Banyo sefası son bulup; havlunun içinde yaprak sarması misali sarılı beklerken çocuk, teyzesi tarafından çocuğa giydirilecek temiz çamaşırlar başta olmak üzere tüm giyecekleri 20-30 santim mesafeden sobaya paralel tutularak ısıtılırdı. Bu ısıtma işleminde ise elbiselerin her iki yanı da sobaya paralel tutulurdu. Cızbız köfte yapar gibi. Elbise ısıtma hizmetine ise çoraplar da dâhildi.

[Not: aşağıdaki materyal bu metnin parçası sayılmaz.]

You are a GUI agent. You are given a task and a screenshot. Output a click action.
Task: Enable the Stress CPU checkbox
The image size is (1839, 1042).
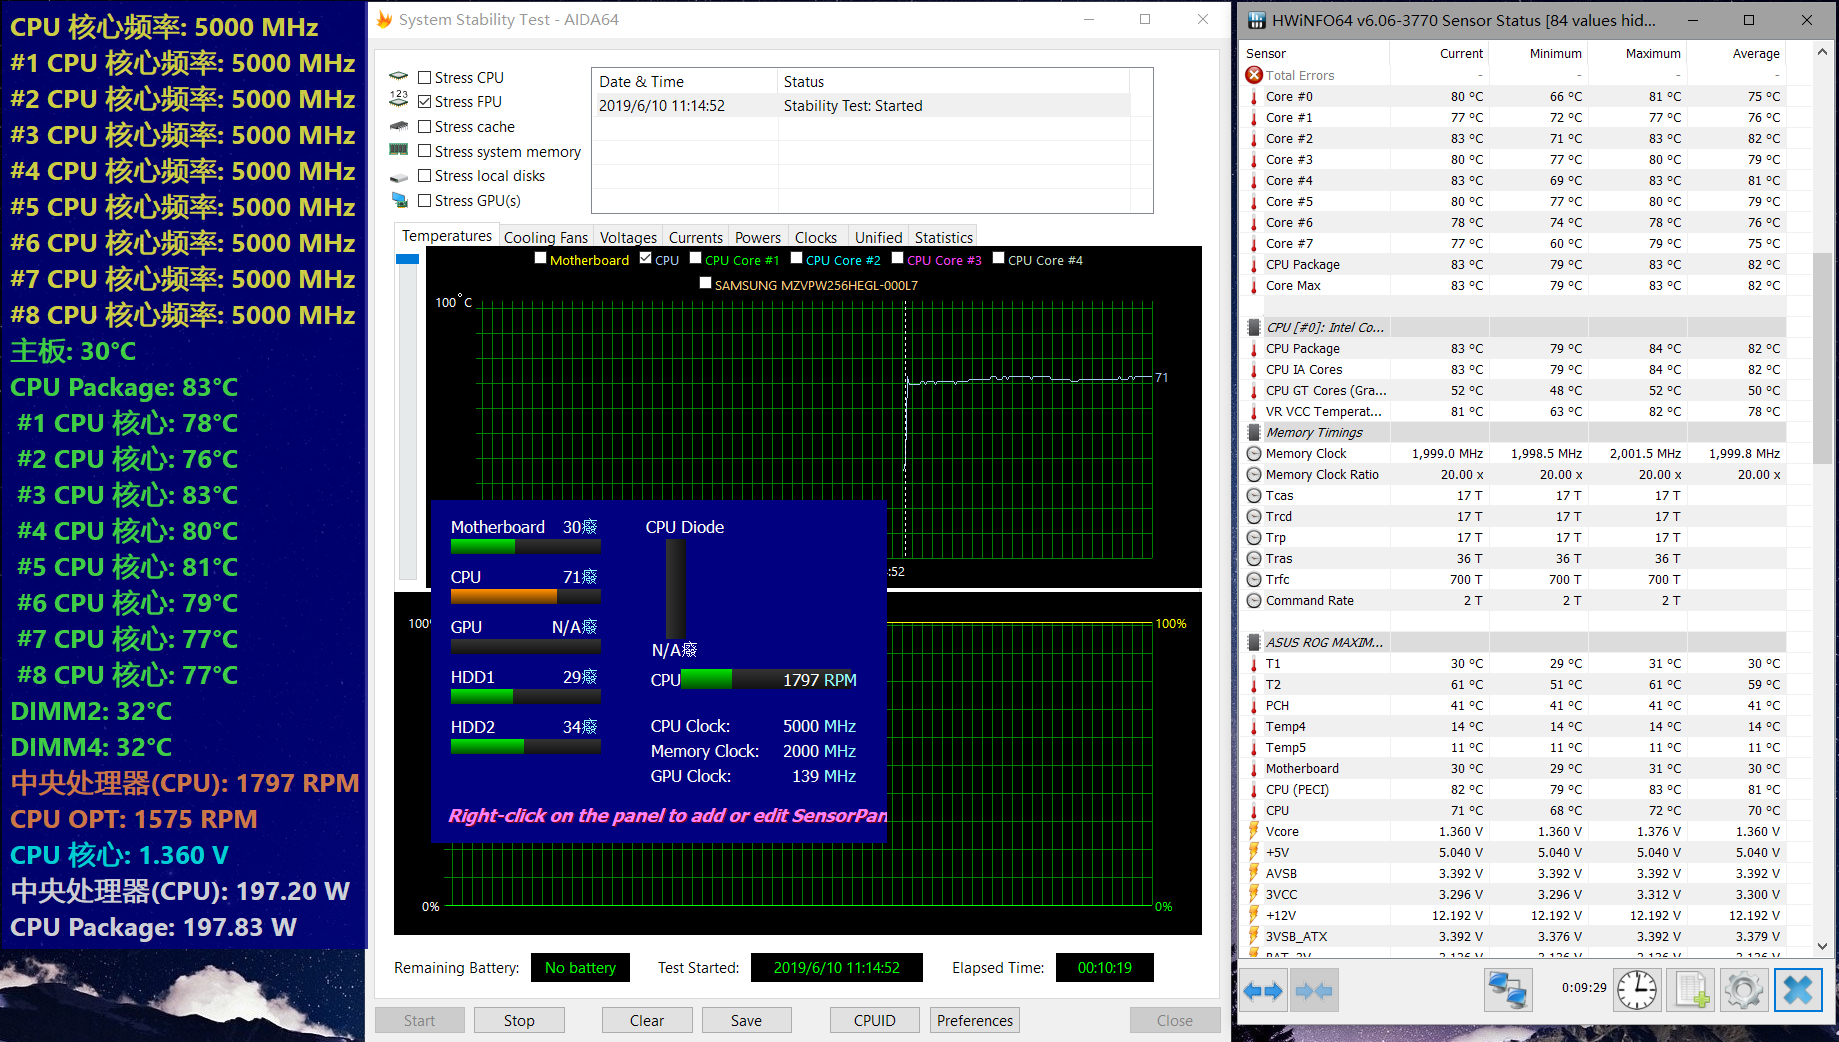point(425,78)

Sobaya yakın tutularak ısıtılmış bu sıcak çamaşırların banyodan sonra rahatlamış çocuğa nasıl bir haz verdiği ise anlatılamaz.
Şimdiki çocuklar birçok şeyden mahrumlar; sıcak çamaşırlardan da…
Duştan çıkan çocuklar evlerindeki radyatörler vasıtası ile ısı molekülleri yoğunlaştırılmış çamaşır giyiyorlar artık.
Bu çocukları ne nineleri yıkıyor, ne elbiselerini teyzesi ısıtıp hazırlıyor ne de banyodan sonra yumuşacık yanaklarını dedeleri öpüyor.
Dedim ya!
Mahrum çocuklar…
“Bir evin oturma odasının kapı kulpu normal şekilde değil de havaya doğru uzanıyorsa; biliniz ki o ev sobalıdır ve o evde yeni yürümeye başlayan afacan bir çocuk vardır” dedi, mazisi gözlerinde canlanan ve şöyle devam etti: “Yürümeye yeni başlayıp da afacan olmayan bir çocuk hiç görmedim”…
Gürül gürül yanan kuzinenin yanında; bir çocuk ninesi tarafından yıkanmıyorsa çamaşır leğeni ne hisseder? Bir de böyle düşünün…
Yeşil sabundan gözü yanarak yıkanan çocuklar da var. Göz yakmayan şampuanla duş alan çocuklar da var.